Friday, September 17, 2004

A sufficient sentence?

Concern has been raised that Edwards' nine year sentence was too light. However the Judge gave his reasoning for the sentence in his decision which is available online.

According to the Court of Appeal, the best guidelines for appropriate manslaughter sentences in this country are found in the sentences for similar cases of manslaughter. The Crown sought a sentence of eight to twelve years while the Defence pleaded for four to five years. Judge Frater accordingly relied on the following cases, namely the Rota and Ali cases.

The Ali case concerned a youth killing his uncle after the latter made improper advances towards him. Ali was sentenced to three years (the prosecution sought six, the defence two). However the lightness of that sentence was due to Ali's youth (he was sixteen at the time), his character ("inexperienced and naive") and his lack of previous convictions, none of which are applicable to Edwards (who was 24, streetwise with 56 previous convictions).

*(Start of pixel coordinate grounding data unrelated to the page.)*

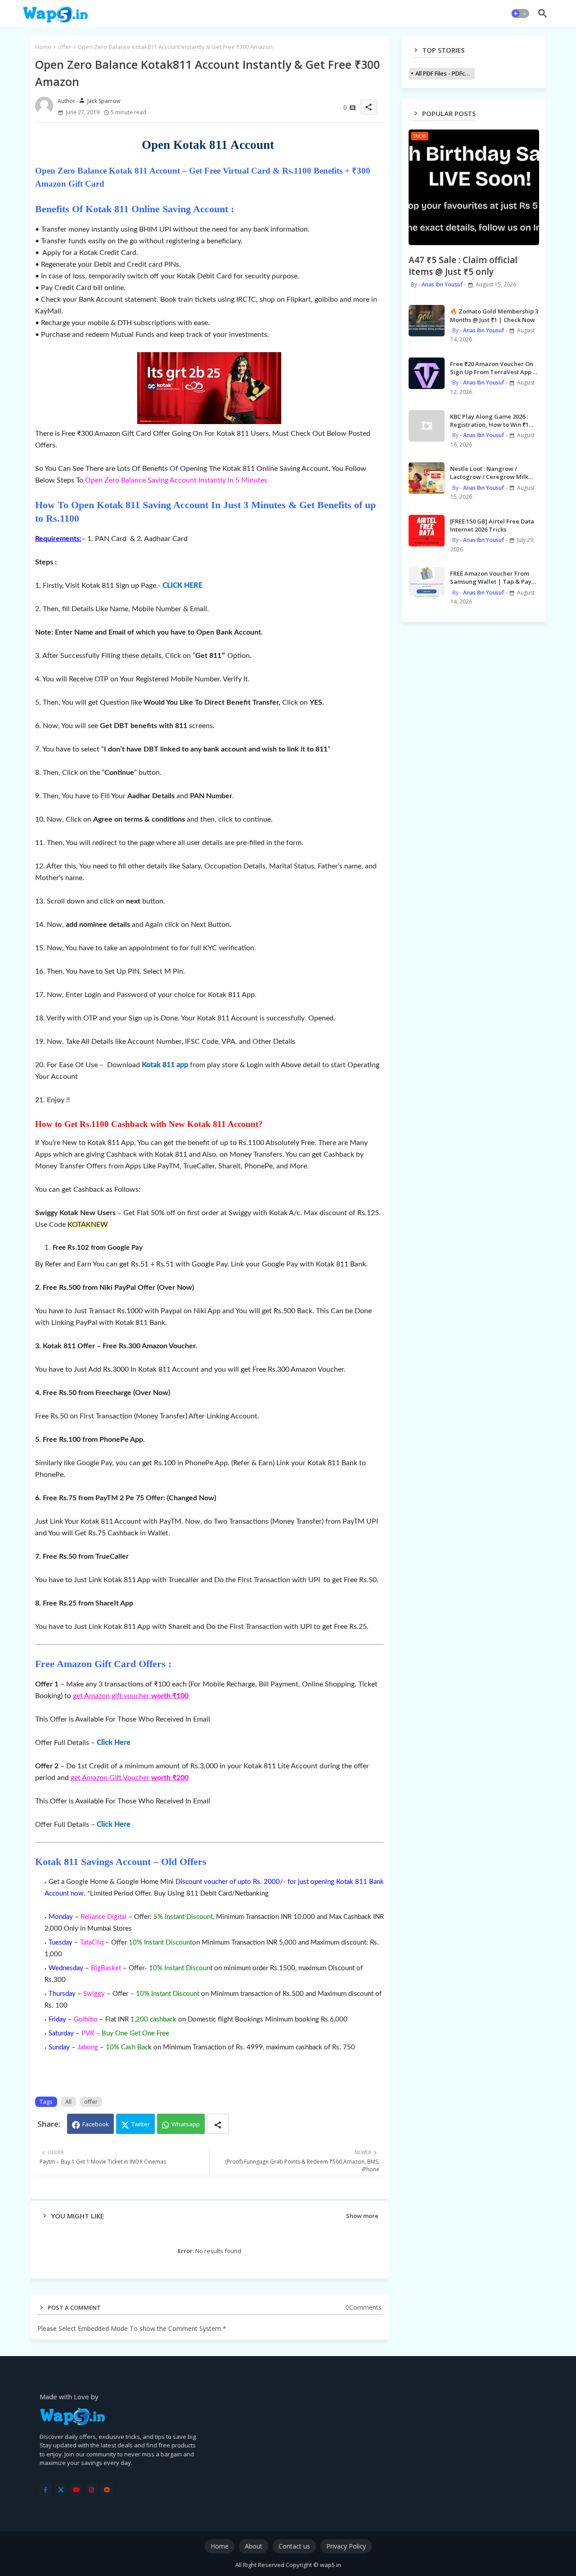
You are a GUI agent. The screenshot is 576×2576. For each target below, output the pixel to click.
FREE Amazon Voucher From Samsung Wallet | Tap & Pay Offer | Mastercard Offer (490, 577)
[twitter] (61, 2489)
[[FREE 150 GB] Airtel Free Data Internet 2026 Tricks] (427, 530)
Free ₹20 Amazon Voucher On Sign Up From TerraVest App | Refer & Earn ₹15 (493, 368)
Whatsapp (185, 2124)
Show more (362, 2216)
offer (64, 47)
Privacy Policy (346, 2546)
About (253, 2546)
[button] (520, 13)
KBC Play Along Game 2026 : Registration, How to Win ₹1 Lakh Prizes (489, 420)
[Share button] (218, 2124)
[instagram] (92, 2489)
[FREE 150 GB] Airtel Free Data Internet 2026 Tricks (492, 525)
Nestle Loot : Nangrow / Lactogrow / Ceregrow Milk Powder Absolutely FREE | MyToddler (489, 473)
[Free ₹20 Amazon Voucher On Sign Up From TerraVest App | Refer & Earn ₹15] (427, 373)
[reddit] (107, 2489)
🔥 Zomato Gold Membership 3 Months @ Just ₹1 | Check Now (494, 315)
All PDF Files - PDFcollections (445, 73)
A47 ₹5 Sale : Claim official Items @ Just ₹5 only (463, 266)
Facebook (95, 2124)
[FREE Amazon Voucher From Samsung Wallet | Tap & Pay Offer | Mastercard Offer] (427, 583)
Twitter (140, 2124)
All (68, 2101)
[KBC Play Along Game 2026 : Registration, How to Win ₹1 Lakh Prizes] (427, 426)
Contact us (294, 2546)
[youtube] (76, 2489)
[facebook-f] (46, 2489)
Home (43, 47)
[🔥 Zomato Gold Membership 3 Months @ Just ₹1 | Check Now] (427, 320)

I can't find much on the Rota case as the sentencing occurred in 1997. I assume from the suggested sentence by Edwards' lawyer that it was no more than four years. The relationship between the deceased and Rota was said by Judge Frater in her decision to be very similar. However Rota was also 19 at the time and had no previous convictions and so the sentence he received was not applicable to Edwards.

Aggravating the case were 1) the degree of violence used (forty blows to the head) 2) attempted strangulation 3) that the offence was committed while Edwards still subject to a sentence (technically this wasn't parole) 4) that Edwards committed the offence while he had just been released 5) the lack of attempt to call for help and 6) the theft of McNee's possessions. As a result, the Judge decided that the appropriate starting point was 10 to 11 years and took a little bit of time for Edwards' background (dire) and his limited remorse (The pre-sentence report indicated that Edwards felt no empathy for the victim and was more sorry for himself, as the wronged person).

Since the sentence is roughly what the Crown asked for, I don't see any prospect of an appeal.